Growth of strains and β‐lactamase assay were performed according to the procedures previously described (Winther‐Larsen ). All enzyme activity analyses were repeated at least twice, and measurements were carried out with minimum three technical recurrences.

RNA isolation, cDNA synthesis, and transcript quantification by qRT‐PCR

Strains were grown as previously described (Winther‐Larsen ). Cell cultures were stabilized with RNAprotect (Qiagen) prior to freezing and RNA was isolated from the frozen cell pellets using the RNAqeous kit (Ambion) as described by the manufacturers. The RNA preparations were treated with DNase (DNA‐free, Ambion) and cDNA was produced from 3 µg total RNA as template using the First‐Strand cDNA synthesis kit (Amersham Biosciences) with random pd(N)6 primers as described by the suppliers. Two‐step qRT‐PCR with the power SYBR green PCR master mix (Applied Biosystems) in a 7500 Real Time PCR System instrument (Applied Biosystems) was used for quantification of bla and tRNA transcripts. PCR cycles were 95°C for 10 min, followed by 40 cycles of amplification (95°C for 15 s; 60°C for 1 min) except for the bla and tRNA fusion experiment were the PCR cycles were 95°C for 10 min, followed by 40 cycles of amplification (95°C for 15 s; 47°C for 1 min). Results were analysed using 7500 system software v1.3, and data were normalized by the 2^ΔΔC method (Livak and Schmittgen, 2001). Primers were designed using the primer express software (Applied Biosystems). Primer pairs used for transcript quantification were 5′‐ACGTTTTCCAATGATGAGCACTT‐3′ and 5′‐TGCCCGGCGTCAACAC‐3′ for bla, and 5′‐GTCC TCTTAGTTAAATGG‐3′ and 5′‐AGGAATCGAACCTGC‐3′ for tRNA. A fragment from the kanamycin‐resistance gene (primer pair 5′‐TACCTTTGCCATGTTTCAGAAACA‐3′ and 5′‐AATCAGGTGCGACAATCTATCGA‐3′) or the 16S rRNA gene (primer pair 5′‐ATTGACGTTACCCGCAGAAGAA‐3′ and 5′‐GCTTGCACCCTCCGTATTACC‐3′) was used as a normalizer. The normalizer genes gave nearly identical results.

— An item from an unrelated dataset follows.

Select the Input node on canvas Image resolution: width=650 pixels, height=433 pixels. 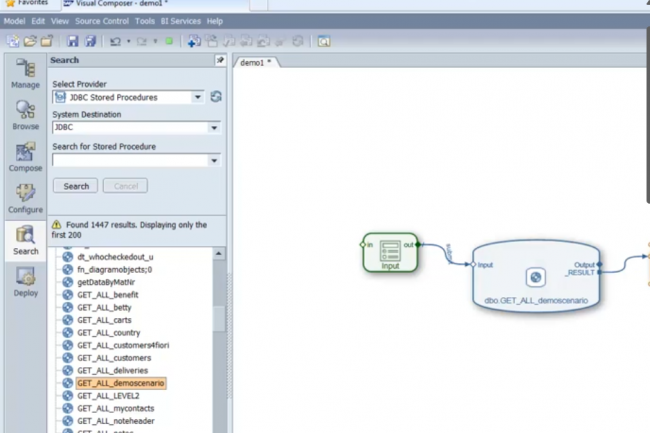pyautogui.click(x=390, y=251)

Transcriptional start site determination

The transcriptional start site was determined for the pIB11 construct containing the wild‐type or LV‐2 DNA sequence by generating 5′‐RACE‐Ready cDNA from 100 µg ml–1 of total RNA (isolated as described above) by SMART RACE cDNA amplification kit (Clontech). Takara Bio's PrimeScript (Clonetech) was used as reverse transcriptase. cDNA was purified by QIAquick PCR purification kit (Qiagen), and used as a template in the subsequent PCR step. 5′‐RACE PCR reaction was carried out with SMART universal primer mix, the bla gene specific primer 5′‐CTTTCACCAGCGTTTCTG GGTG‐3′, and Expand high fidelity PCR system kit (Boehringer Mannheim). Single PCR product was excised from gel, purified by QIAquick gel extraction kit (Qiagen) and TA cloned by using the PCR cloning kit (Qiagen). Selected clones from the resulting constructs were subjected to sequencing (Eurofins MWG Operon) by using the M13 uni (‐21) 5′‐TGTAAAACGACGGCCAGT‐3′ as sequencing primer.